ABD ve Meksika yetkilileri, teslim edilen suçluların yıllardır milyarlarca dolarlık uyuşturucu sevkiyatını yöneten, cezaevlerinden bile büyük kartel ağlarını kontrol etmeyi sürdüren isimler olduğunu belirtiyor.

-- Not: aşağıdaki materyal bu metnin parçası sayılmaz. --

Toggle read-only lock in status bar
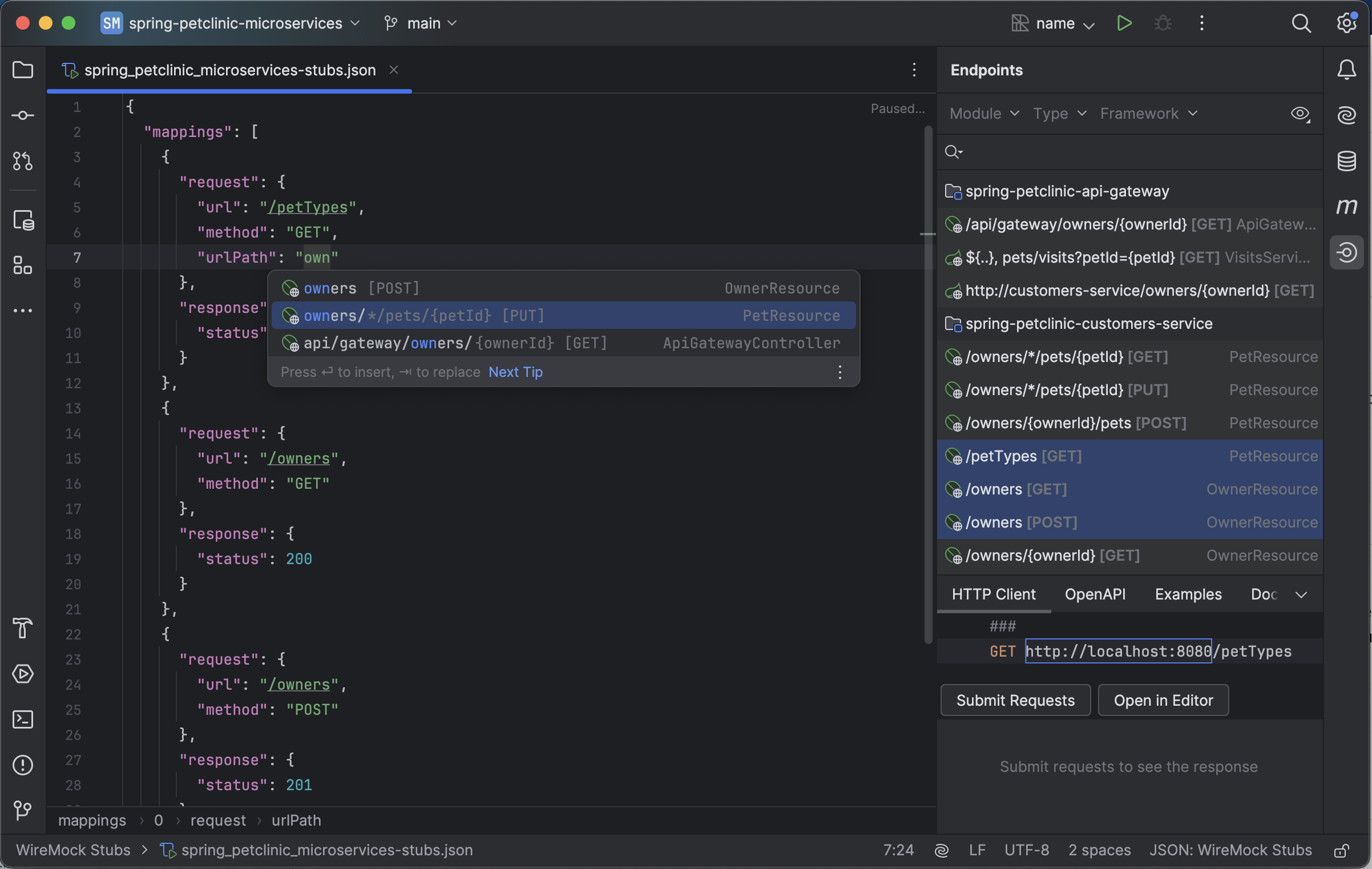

WSJ’nin haberine göre, kelepçeli halde askeri uçaklara bindirilen mahkumlar, nereye götürüldüklerinden habersizdi. ABD’ye iniş yaptıklarında, dönemin DEA geçici yöneticisi Derek Maltz tarafından şu sözlerle karşılandılar:
“AMERİKA’YA HOŞ GELDİNİZ!”
Teslim edilenler arasında Sinaloa, Jalisco Yeni Nesil Karteli (CJNG) ve Zetas gibi Meksika’nın en güçlü kartellerinin üst düzey yöneticileri bulunuyor. Bunlardan biri de 1985’te DEA ajanı Enrique “Kiki” Camarena’nın öldürülmesinden sorumlu tutulan Rafael Caro Quintero.
ABD: “BU İSİMLER UYUŞTURUCU TRAFİĞİNİN KALBİ”
ABD yetkilileri, mahkumların kara para aklama hatlarından hükümet içindeki bağlantılara kadar geniş bir çerçevede kritik bilgiler sunabileceğini düşünüyor.
Daha önce işbirliği yapmayı reddeden El Chapo gibi mahkumların aksine, yeni getirilen pek çok kartel liderinin indirimli ceza karşılığında ifade vermesi bekleniyor. Nitekim Joaquin “El Chapo” Guzmán’ın oğlu Joaquin Guzmán López, geçtiğimiz yıl ABD’ye teslim olmuş ve itirafçı olmuştu.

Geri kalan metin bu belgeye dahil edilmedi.